Essentially, this says that if heaven is infinitely long, the rationality of belief depends only on the per-year cost of belief; importantly, it doesn’t depend on the probability of god! We’ve assumed only that (I) years are valued inversely proportional to how long you’re alive, and (II) each year is a little less fun. Rewording again: no matter how likely ($P_G$) or fun ($F_H$) god & heaven are, the fact that eternity is a long, long time makes my enjoyment of life on earth pretty dang valuable.

These analyses have better-illustrated parts of the Pascal debate that I’ve read and heard throughout the years. I think many atheists pass off Pascal’s Wager as ludicrous because they’re already intuitively doing the sorts of calculations I’ve put forth. They instantly realize “well, I don’t think heaven’s that exciting”, or “finite life is pretty valuable”, and how those feelings should play into Pascal’s Wager.

Relatedly, rigorously formulating the Pascal scenarios above can help to illuminate the differences between deeper assumptions that believers and atheists bring to the table. For instance, I think assumptions (I) and (II) well-approximate ways people really value time. Believers may not concede that ground so easily.

Ideas similar to those in this post are, I suspect, covered in the references mentioned in objection #2 to premise 1 of the Wager, though I haven’t read them. I was surprised not to find anything like them in the rational wiki article on the Wager, as I find much of what’s there less intuitive. Regardless, I wanted to make an accessible, fully explanatory post for this particular counter. I’d be interested in more recent related work: please send it along.

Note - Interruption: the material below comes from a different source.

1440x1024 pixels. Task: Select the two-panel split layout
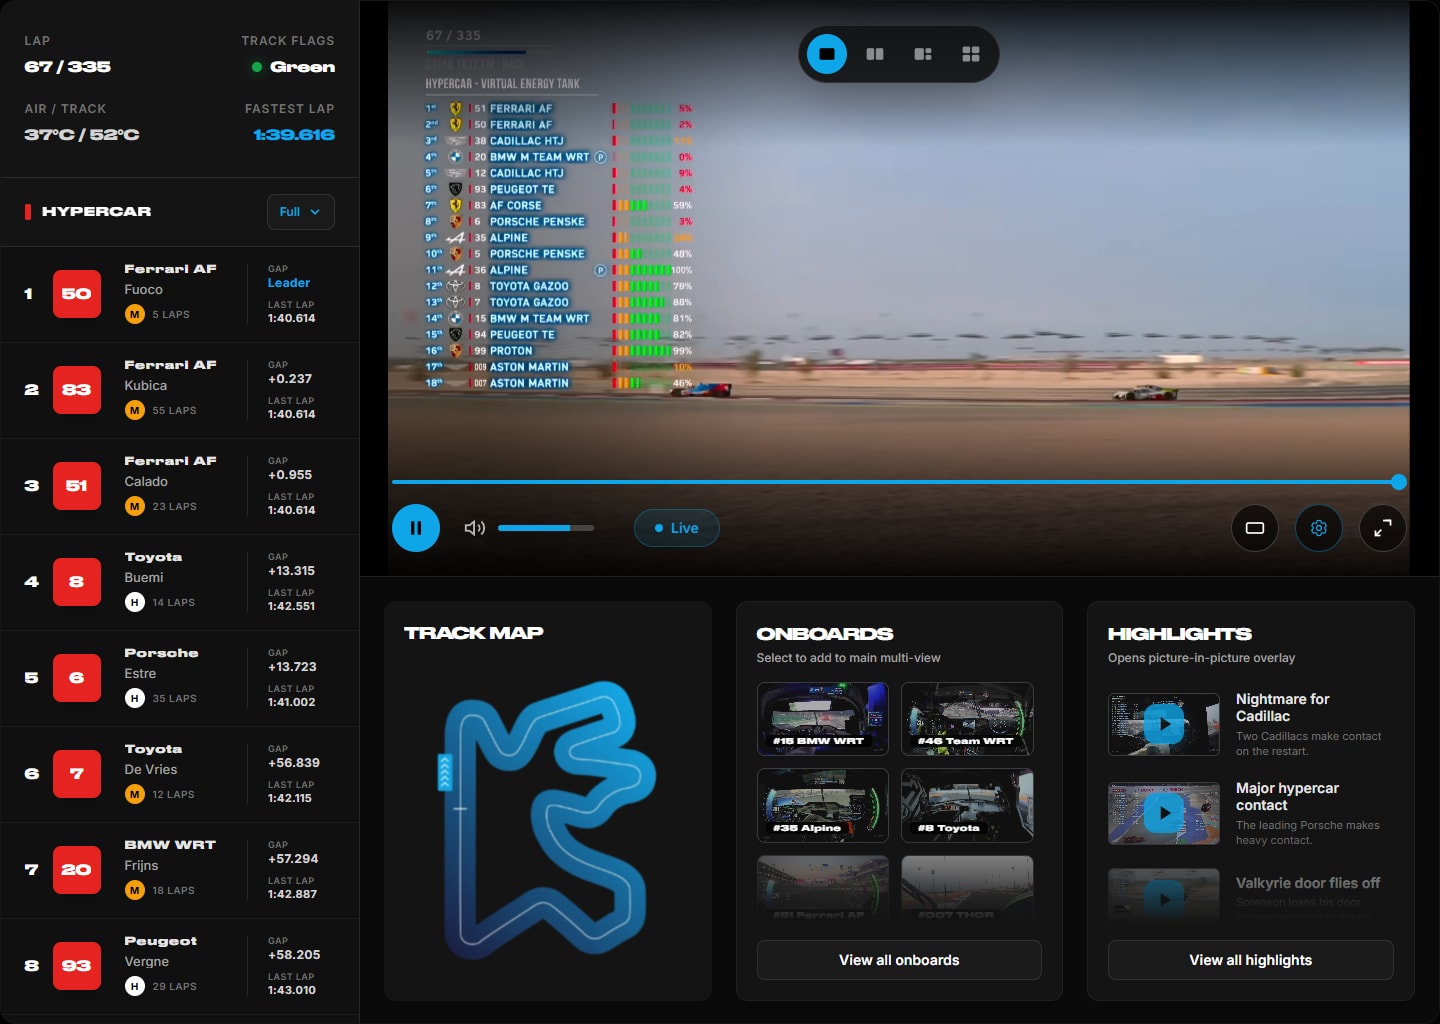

*Yes, I’m fully aware the current Pope said atheists aren’t necessarily going to hell. That actually makes things worse for Pascal adherents; it can be incorporated in the equations by setting the flourishing level of hell equal to zero.

**The result still holds as long as years eventually start becoming less fun. We can allow for usual up/down-ticks that happen over the course of a standard earthly, mortal life, but the math notation is far more complicated.

Math for the strong counter

If each year is a little “less fun” at rate $Q$, we have to break down the values of the years and sum them. This analysis requires some high-school level pre-calc, which I won’t explain fully (aside from a link or two). First, the values received by a correct believer (CB) and incorrect believer (IB) in this case are

$$\text{CB} = \sum_{y = 1}^{Y_E} \frac{F_B}{Y_E + Y_H}Q^{y – 1} + \sum_{y = Y_E + 1}^{Y_H + Y_E}\frac{F_H}{Y_E + Y_H}Q^{y – 1},\;\;\;\;\text{IB} = \sum_{y = 1}^{Y_E} \frac{F_B}{Y_E}Q^{y – 1}$$

We can simplify these expressions using the formula for a geometric series:

$$\text{CB} = \frac{(1 \,- Q^{Y_E})F_B + (Q^{Y_E} \,- Q^{Y_E + Y_H})F_H}{(1 – Q)(Y_E + Y_H)},\;\;\;\;\text{IB} = \frac{(1 \,- Q^{Y_E})F_B}{(1 \,- Q)Y_E}$$

With these shorthands, the expected value of belief is just $E_B = P_G\cdot \text{CB} + (1 – P_G)\cdot \text{IB}$. Similar algebra gives the expressions for an incorrect atheist (IA) and correct atheist (CA) as

$$\text{IA} = \frac{(1 \,- Q^{Y_E})F_A \,- (Q^{Y_E} \,- Q^{Y_E + Y_H})F_H}{(1 – Q)(Y_E + Y_H)},\;\;\;\;\text{CA} = \frac{(1 \,- Q^{Y_E})F_A}{(1 \,- Q)Y_E}$$

…and similarly, $E_A = P_G\cdot\text{IA} + (1 – P_G)\cdot \text{CA}$. With some more algebra, we can obtain an expression for the expected value difference:

$$E_B – E_A = \frac{P_G}{1 – Q}\left[\frac{(F_B – F_A)(1 – Q^{Y_E}) + 2F_H(Q^{Y_E} – Q^{Y_E + Y_H})}{Y_E + Y_H}\right] + \frac{1 – P_G}{1 – Q}\left[\frac{(F_B – F_A)(1 -Q^{Y_E})}{Y_E}\right]$$

Now, when $Y_H$ increases without bound, $Q^{Y_E + Y_H}$ approaches 0, and $Y_E + Y_H$ grows toward infinity. This means that the limiting value of the big, messy first term is zero. Therefore, for fixed values of $P_G$, $Q$, $F_B$, $F_A$, $F_H$, and $Y_E$, we have

$$E_B \,- E_A \approx \frac{1 \,- P_G}{1 \,- Q}\left[\frac{(F_B \,- F_A)(1 \,-Q^{Y_E})}{Y_E}\right]$$

for large enough $Y_H$. The multiplicands other than $F_B – F_A$ on the right-hand-side are all positive. This implies that the sign of the expected value difference is determined by $F_B – F_A$.